Oscar cursed a lot. So did my Dad, his brother. Funny, it never sounded really vulgar coming from them. Just seemed kind of natural. They were tough guys, but well-educated and eloquent. They used the “F” word a lot.

I took the fucking watch. You don’t say no to a guy like Unc — it could be lethal. I put it on my wrist. Wow. That was one beautiful watch. I figured I’d take the watch and give it back to Oscar the next day, after the Bloody Marys had worn off. It was way too expensive a watch to keep.

I had a date that night – a girl I’d had my eye on for quite some time. She worked in a club where my band played, and, for what seemed like years, I’d wanted to ask her out. I had a big crush. I finally got up the nerve to ask her out. I did. She said yes.

And I had a new watch to wear on that first date.

I wasn’t trying to impress her with the watch. Any woman who is impressed by a watch isn’t the kind of woman who’d want to hang around a guy like me.

What I was hoping would be impressive was the fact that my uncle had given me the watch off his wrist.

I took this girl to my friend’s restaurant — an elegant fine-dining place with a grand piano and a small dance floor. They had a guy who played piano and sang Sinatra, and you could wine, dine, and dance, Rat Pack style.

The food was great, Italian stuff. The bar was cool. The lighting, the decor, the ambiance was really kinda sexy. My uncle Oscar used to go there. So did a lot of successful Baltimore Italian guys who looked like they were in the Mafia.

And maybe they were.

The waitresses – dressed in black bowties, white shirts, and black vests – would stand inconspicuously in the shadows, hands clasped behind their backs, keeping their eyes on the room. All someone had to do was make a hand gesture, and a waitress would be bounding across the room like an Olympic gymnast doing the floor routine.

If you got up to go to the bathroom, or have a dance, when you came back, your napkin would be miraculously folded into some kind of Origami sculpture. That’s the kind of place it was.

My date and I sat down at the bar and ordered drinks. We clinked glasses, she saw the watch and said, “That’s a great watch.” I thanked her, and then told her the story about Unc giving me the watch off his wrist.

She seemed more impressed by the watch, than by the fact that Oscar gave it to me right off his wrist.

Then I asked her what her favorite band was. She didn’t hesitate, “Gary Puckett and the Union Gap.”

Gary Puckett and the Union Gap? I knew who they were. I remembered their song, “Young Girl”, whose first line is “Young Girl, get out of my mind, my love for you is way out of line” which is a line that if sung today, might get you thrown in jail, let alone be a big hit.

I had an Ex who hated the word “hate.” She’d say “least favorite” instead. She turned out to be my least favorite Ex.

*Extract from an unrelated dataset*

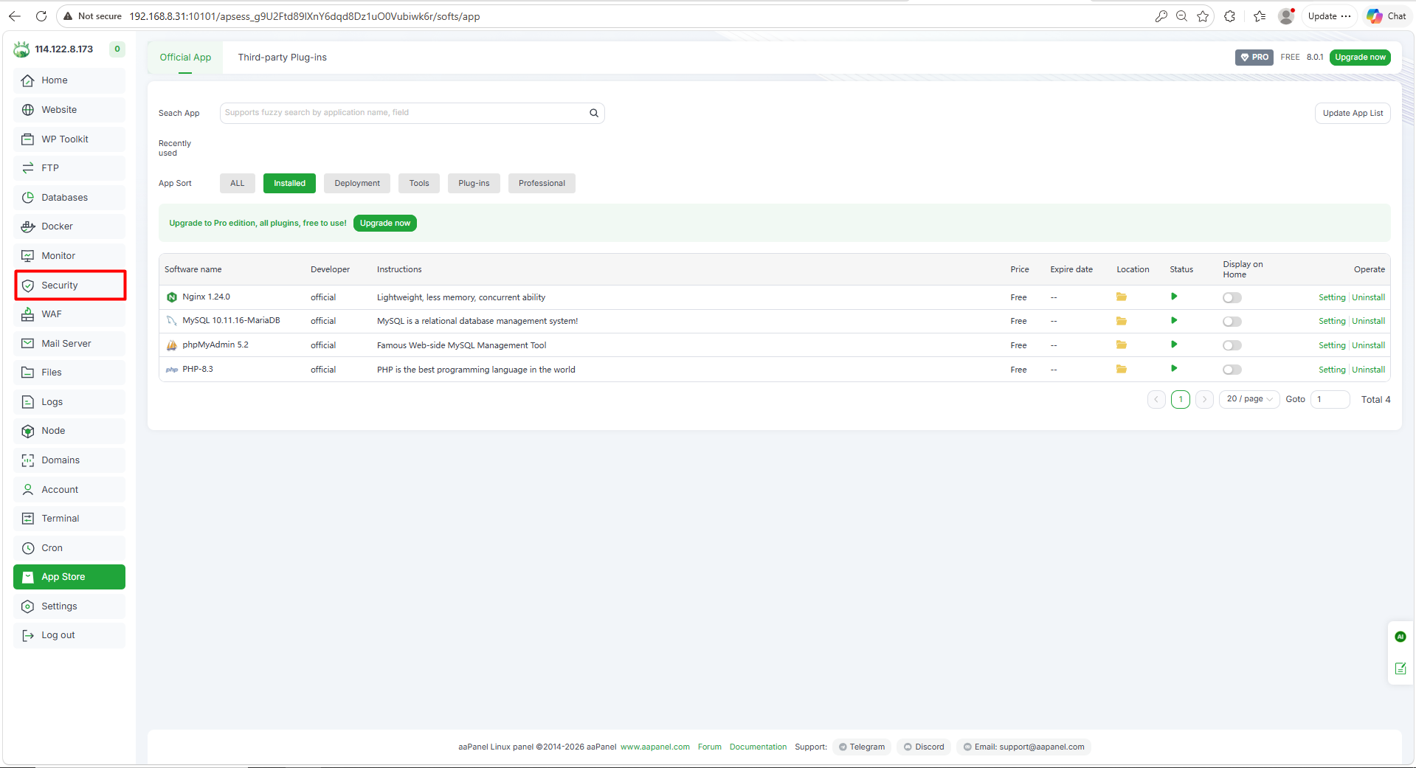Screen dimensions: 1416x768
Task: Click Update App List button
Action: (1352, 114)
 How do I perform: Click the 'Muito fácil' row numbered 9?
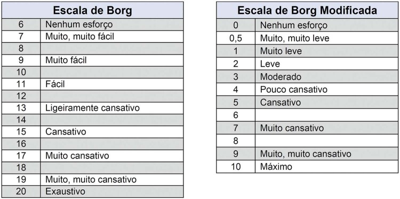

Gary Puckett and the Union Gap are one of my least favorite bands. I mean, think of all the bands in the world – Led Zeppelin, the Beatles, the Stones, the Jimi Hendrix Experience, U2, Nirvana, the Who, Queen, Pink Floyd, The Supremes, The Temptations, Sly and the Family Stone, the Ohio Players, Funkadelic–and you’re going with Gary Puckett and the Union Gap?

That’s what was going through my mind as I sat there at the bar having a drink with this gorgeous girl who I had such a crush on.

“What time is it?” she asked.

I smiled and looked down at my watch with the big diamond and told her.

She asked me again about five minutes later. I told her. Five minutes later, same thing. It was kind of cute, the first 20 or 30 times she asked me what time it was.

I was kinda glad when we finally sat down for dinner. She asked me what time it was. Again. I smiled and looked down at my watch. The glass that covered the face was gone. The two hands were gone—the big one and the little one. The black face with the big diamond was gone. I was staring at a bunch of gears…that weren’t moving.

I took the broken watch off my wrist and said, “Let’s not worry about time. Let’s just enjoy this moment.” I put what was left of the watch in my jacket pocket.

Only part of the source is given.